I once took a computer networking course (prior to my brief stint as DSL technician) and in a round robin session, students were asked what drew them to the course. Student after student answered that they had owned the first Commodore as a kid...and every upgrade thereafter, and they'd feasted on the early computer languages, and they'd lived and breathed computers ever since. I knew I was in trouble. My interest was purely mercenary & I was up against true believers!

Screech

A lot has changed since then...

vargas

You know things are crazy when people accuse you of being old and cranky because you prefer email and actually connecting with a human voice over texting someone on a phone.

Speaking of computing, does anyone remember the Apple IIe and the Oregon Trail game? I was in middle school when I first started using computers. Good times!

tom sheepandgoats

Vargas

Unfortunately, I remember the IBM 360 computer. Our high school had one for those who wanted to take "computer math" and learn Fortran.

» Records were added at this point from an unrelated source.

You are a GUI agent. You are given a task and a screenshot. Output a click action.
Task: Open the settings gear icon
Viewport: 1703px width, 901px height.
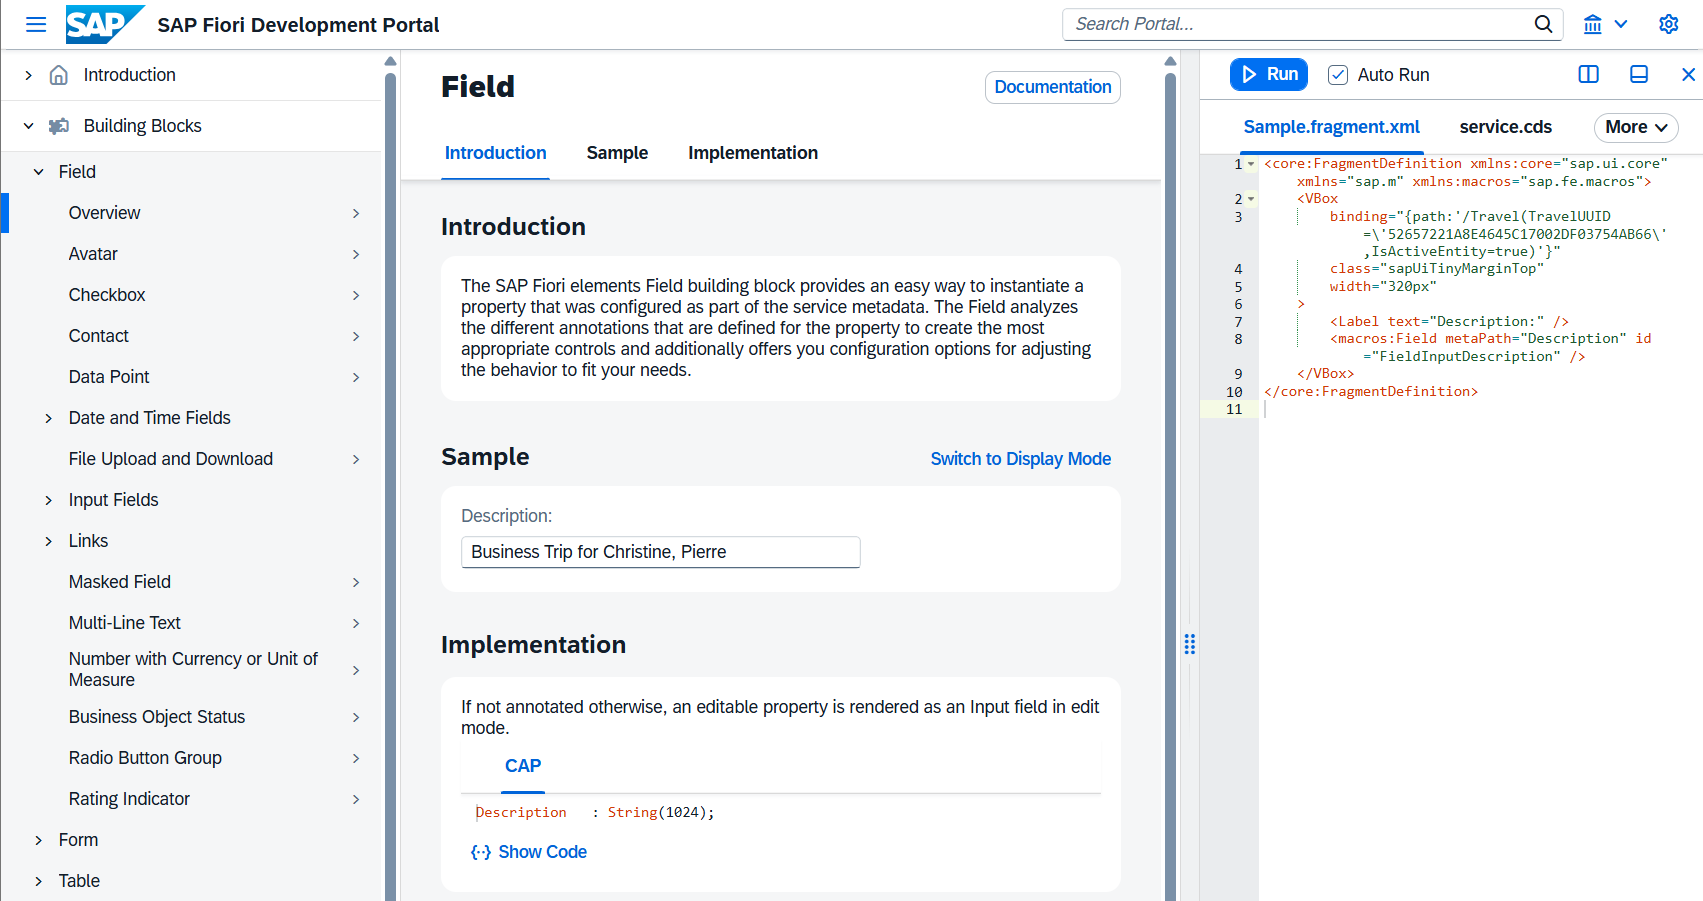coord(1668,24)
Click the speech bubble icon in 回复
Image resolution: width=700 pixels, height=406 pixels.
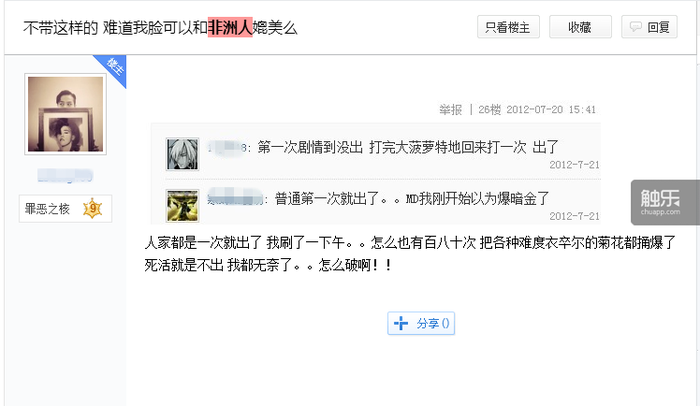[635, 27]
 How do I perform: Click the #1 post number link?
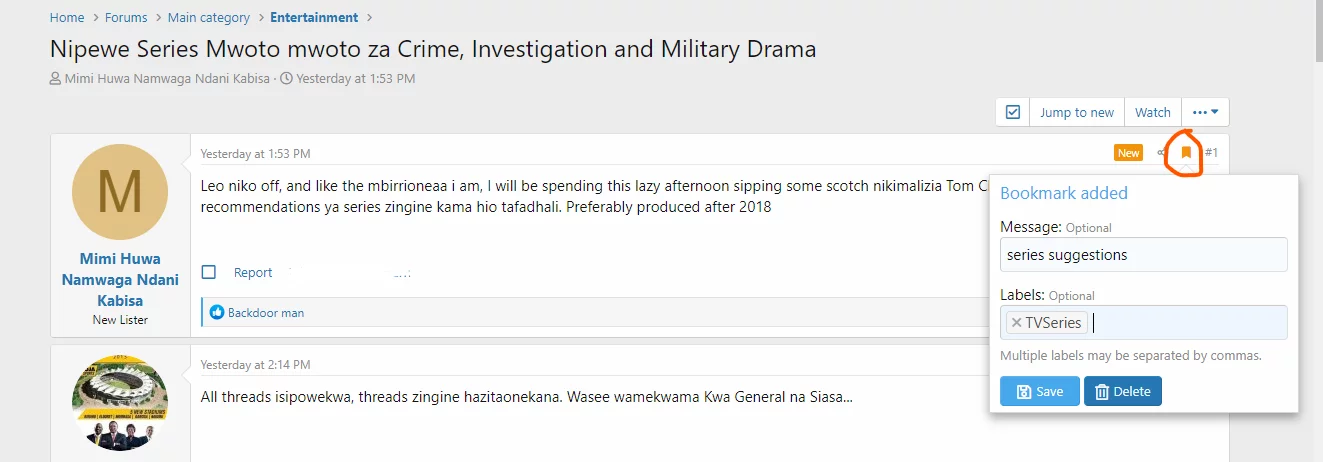coord(1211,153)
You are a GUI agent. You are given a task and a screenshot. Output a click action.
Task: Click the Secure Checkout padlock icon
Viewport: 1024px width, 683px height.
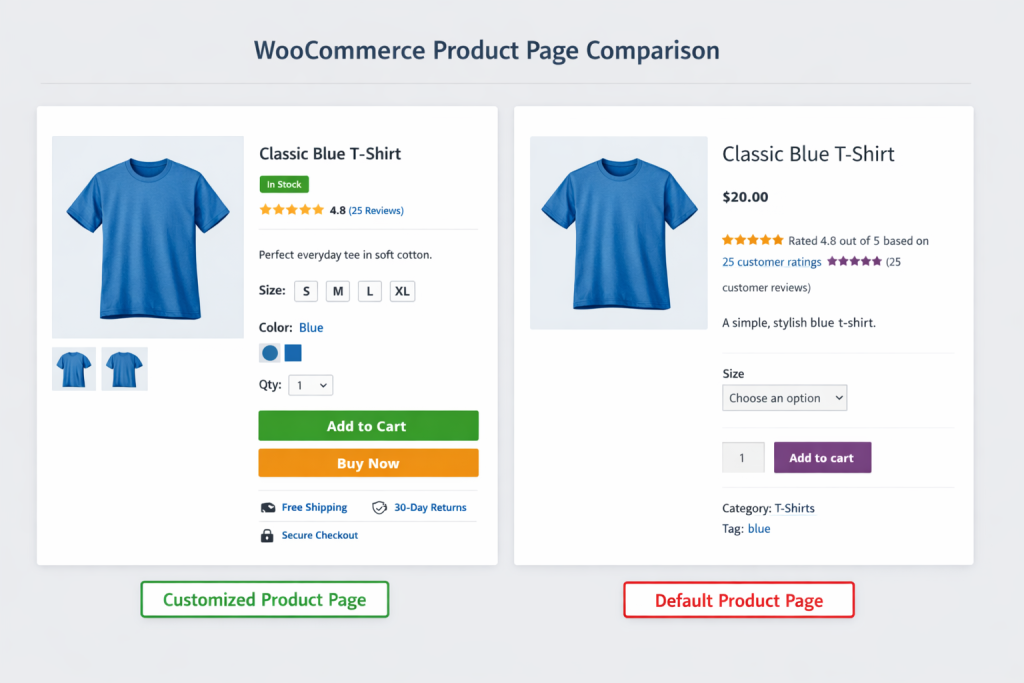[267, 536]
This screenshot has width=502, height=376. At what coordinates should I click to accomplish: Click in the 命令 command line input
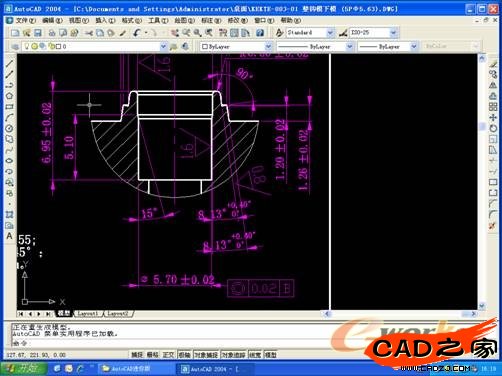pos(233,343)
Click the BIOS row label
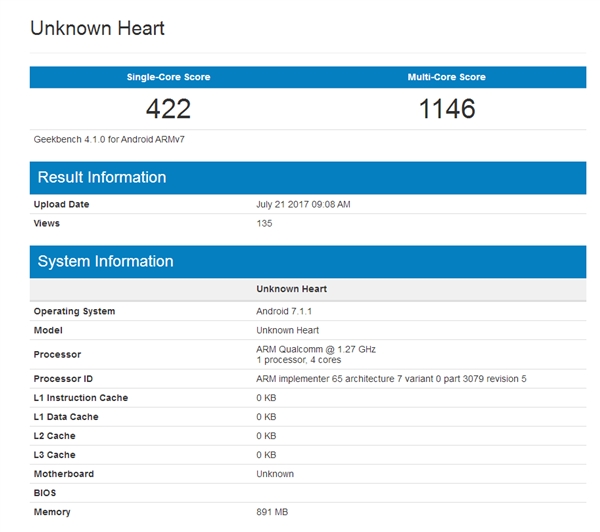This screenshot has width=600, height=532. point(46,493)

It occupied an entire room. It required air-conditioning. You had to feed it data via punch cards.

NateDredge

The LDS Church also shares and prizes a leadership made up primarly of old men. We recently lost our 97 year old prophet/president Gordon B. Hinckley, he was replaced in short order by our new 80 year old prophet/president Thomas S. Monson. Anyway in a 1996 interview with Mike Wallace on 60 Minutes President Hinckley gave a quote on this matter that I always liked, here is that exceprt from the transcript:

Mike Wallace [voiceover; footage of missionaries continues]: Gordon Hinckley says he never intended to become president of the church, but that one by one all the other church leaders with more seniority died.

[Gordon B. Hinckley interview]

Mike Wallace: There are those who say, this is a gerontocracy, this is a church run by old men.

Gordon B. Hinckley: Isn't it wonderful? To have a man of maturity at the head, a man of judgment, who isn't blown about by every wind of doctrine?

Mike Wallace: Absolutely, as long as he's not dotty. [Laughs.]

Gordon B. Hinckley: [Laughs] Thank you for the compliment.

tom sheepandgoats

Outlive the competition...that's the secret!

Reminds me of one of our people, an architect, in another town. He's always in demand and his works are well-regarded....I've even heard the description "inspired."

He tells me (only partly tongue-in-cheek)that the secret is just to keep your shingle out there long enough. He worked his way up....he's never been to college, he says. People just assume it.

No doubt an architect does need college now. But he's been grandfathered in, I'm sure.

NateDredge

Speaking of College, I’ve heard tale that higher education is discouraged among members of your faith. Is that true, if so why? Just curious.

tom sheepandgoats

It is true, Nate, for the most part. It takes a little explaining, so counter does it run to counsel from anywhere else. I'll post on it soon and let you know.